Technology, he said, tends to reinforce inequality rather than remedy it. Citing research done by Helen Nissenbaum of Cornell Tech and HLS professor Larry Lessig, he said, “Technology is intentionally developed to resolve social conflict in favor of the party implementing the technology.” This can be seen in copyright battles over the last 25 years, battles over patents, and strategic lobbying over DRM (digital rights management) and the WIPO (World Intellectual Property Organization) treaty. “The experience suggests much more active, knowing strategic action, both by firms and by individuals, to shape the context that they understand will give them greater or lesser market power in the context of a market-based economy.”
With the weakening of labor and the rise of government deregulation, he said, firms now devote more resources to accumulating economic rents—the money earned from a resource in excess of its cost—and less to productivity. “Once unions are weakened, firms can dedicate more of their resources to the rent-seeking and rent-extraction side of the equation over the productivity. Unsurprisingly in that context, that larger pie is put in the pockets of the very few who can control this system while leaving in economic insecurity, everyone else.”
The afternoon’s panel, moderated by Professor Rebecca Tushnet, the Frank Stanton Professor of the First Amendment at HLS, brought Viagra into the discussion, along with other drugs recognizable by color and trademark.
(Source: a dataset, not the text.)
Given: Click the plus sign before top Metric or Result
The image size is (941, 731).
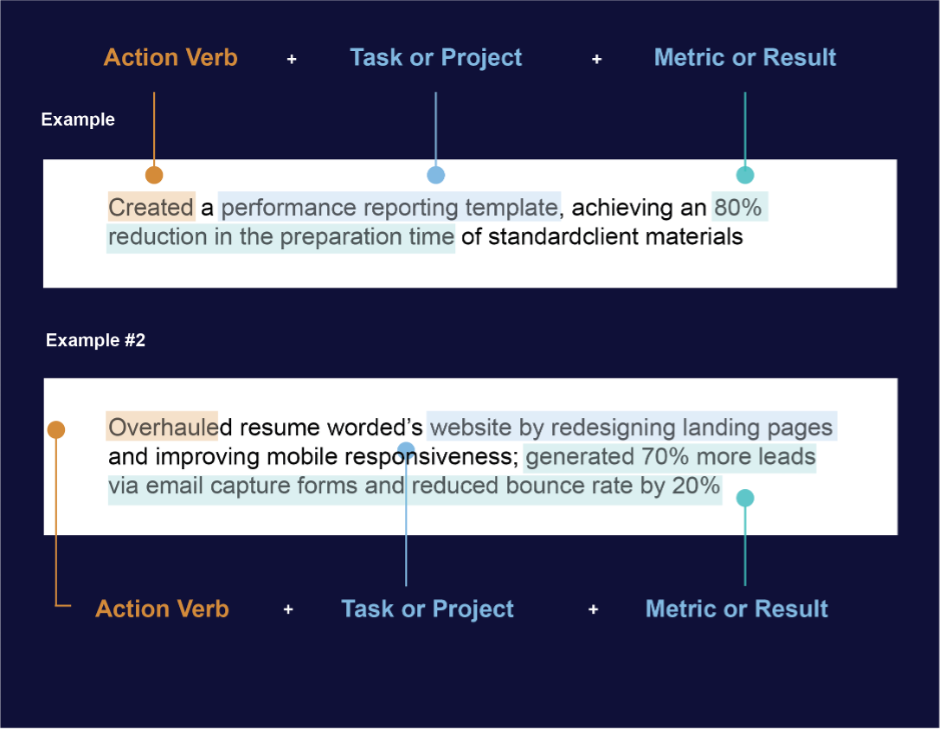Looking at the screenshot, I should coord(597,59).
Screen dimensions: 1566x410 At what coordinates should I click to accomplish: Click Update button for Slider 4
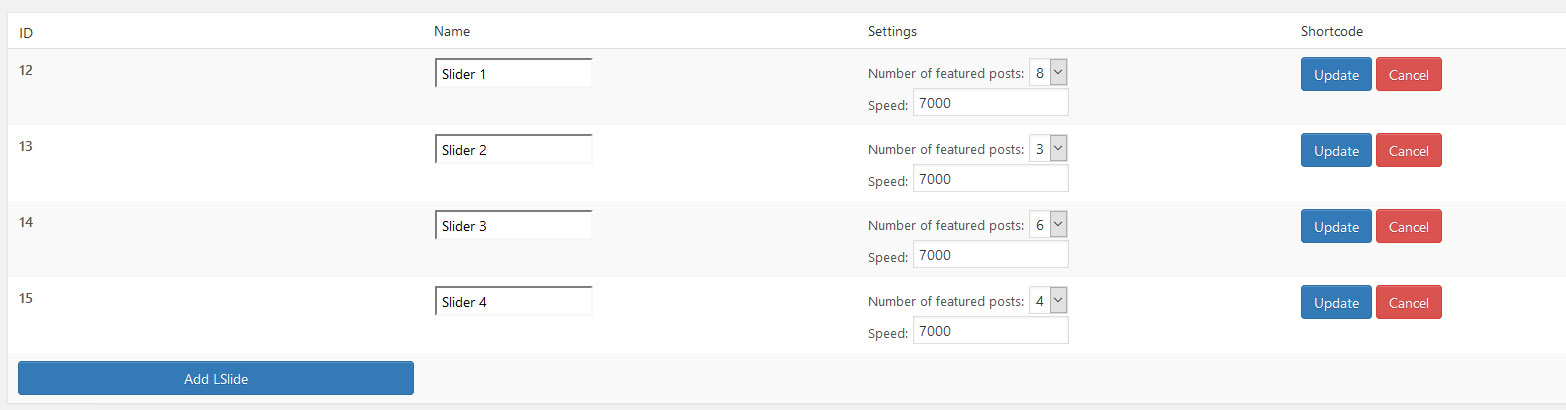pyautogui.click(x=1335, y=302)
Opening the panel titled “Do antitrust and competition law trust intellectual property law too much?” University of Leeds professor Graham Dutfield noted that the pharmaceutical industry has existed since the 1880’s, and that it has often hinged on branding and trademarks rather than patents. “Drugs both contain and conceal their special powers against disease. They need a texture or visual that describes their effect upon the body.” Hence Bayer aspirin’s cross-shaped logo stamped onto the pill, and Viagra and Prilosec’s respective blue and purple coloring. The colors and trademarks, Dutfield said, can have a placebo effect on drug users; something to consider in future legislation.
Sean Flynn ’99, a professor at American University Washington College of Law, recalled a key use of competition law to force the licensing of an intellectual property—specifically, AIDS drugs in South Africa. Unlike in America—where a company can turn higher profits by serving a larger part of the population—South Africa has a much smaller group of people making First World incomes. “That creates a profit maximizing incentive to just serve those highest-level people, and that’s why we had $10-12,000 prices for AIDS drugs everywhere in the world.” The Hazel Tau case (2002) remedied this exclusionary pricing through competition law; requiring that licensing be granted to companies making generic AIDS drugs.
The panel continued on Friday morning with a keynote by Judge Guido Calabresi of the United States Court of Appeals for the Second Circuit, titled “Liability Rules: What They Are and What They Are Not.”